The greatness of the conservative warrior soldier is found in the heart of a soldier and officer like Colonel Terry Fobbs, who decided that even in the midst of national civil rights turmoil in his native Detroit and in protests in the streets over Vietnam, he saw the higher purpose. He volunteered to defend the U.S. Constitution and to protect it and the nation with honor, duty and courage, because where others sought baseless complaints to identify with, he sought solutions that would strengthen America.
That is the trademark of a true American soldier warrior. It did not matter that there were protesters cowering in groups with signs of dissent or hiding behind their marijuana cigarettes, and peace pipes, America’s true heroes who protected those rights, knew to avoid duty, honor and service is to surrender one’s values, one’s principles and eventually one’s nation.
If America is to remain free, its soldiers have to remain above those who love to stand against protecting the nation, and who would rather find a way to elect political leaders who attempt to negotiate away America’s freedoms, its borders and its sovereignty. The weakness of those who talk away the nation’s freedoms are never as strong or as enduring as the Colonel Fobbs of this nation who stand up and fight to defend and strengthen the pillars of freedom.
Veteran’s Day is fast approaching and it is important, yes even essential that each American takes the time to embrace as well as to celebrate their very own Colonel Fobbs or Sergeant Wagner or Private Garcia in their family. Take the time to understand and embrace with your heart what it means to have their honor and their courage.
Fifty years ago, on May 12th in 1962, in an address to the U.S. Military Academy, General Douglas MacArthur described the loyal patriotic devotion that military leaders like Colonel Terry Fobbs possessed. He affirmed that military leaders and soldiers must display three cherished and necessary qualities.
“Duty, Honor, Country” — those three hallowed words reverently dictate what you ought to be, what you can be, what you will be. They are your rallying point to build courage when courage seems to fail, to regain faith when there seems to be little cause for faith, to create hope when hope becomes forlorn.” General Douglas MacArthur
The nation has long admired the nobleness of soldiers who answer the clear clarion call to duty, honor and service. Soldiers like Colonel Terry Fobbs did so during the Vietnam era, the cold war era, Desert Storm and even taking leadership in police action in Kosovo and other military engagements in America’s defense.
Soldier warriors do not relish a fight for fighting sake. They relish freedom; they relish principles of courage that is both moral as well as biblical. They relish honor, which gives them the ability to possess on the battlefield the will to preserve against unimaginable odds, because their cause is noble and it is just.
General McArthur insisted that the nobility of service as a soldier and warrior for America’s freedoms was based in the true essence that only the soldier and military leader stands as the Nation’s war guardian.

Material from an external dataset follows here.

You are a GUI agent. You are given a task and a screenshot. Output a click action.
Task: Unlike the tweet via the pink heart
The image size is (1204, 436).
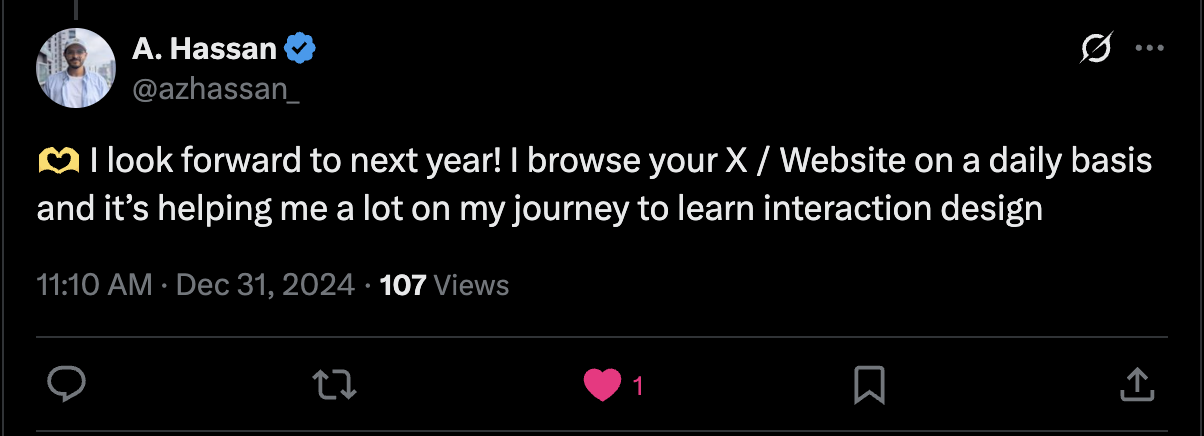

Colonel Terry Fobbs did not depart the nation through his death, because warrior soldiers like Colonel Fobbs do not disappear. Their honor, their bravery, their righteous service to this nation is part of the ever evolving fabric which makes America unique. America’s safety is their creed. America celebrates the profession of the soldier warrior that Colonel Terry Fobbs devoted his life, both military and civilian career to.
“Yours is the profession of arms, the will to win, the sure knowledge that in war there is no substitute for victory, that if you lose, the Nation will be destroyed, that the very obsession of your public service must be duty, honor, and country.” General Douglas MacArthur
Colonel Fobbs’ service never faltered, never failed. His courage, leadership and faith in a loving God continues to inspire the nation’s noble warriors with honor, duty and service for country. We collectively say thank you good and faithful warrior.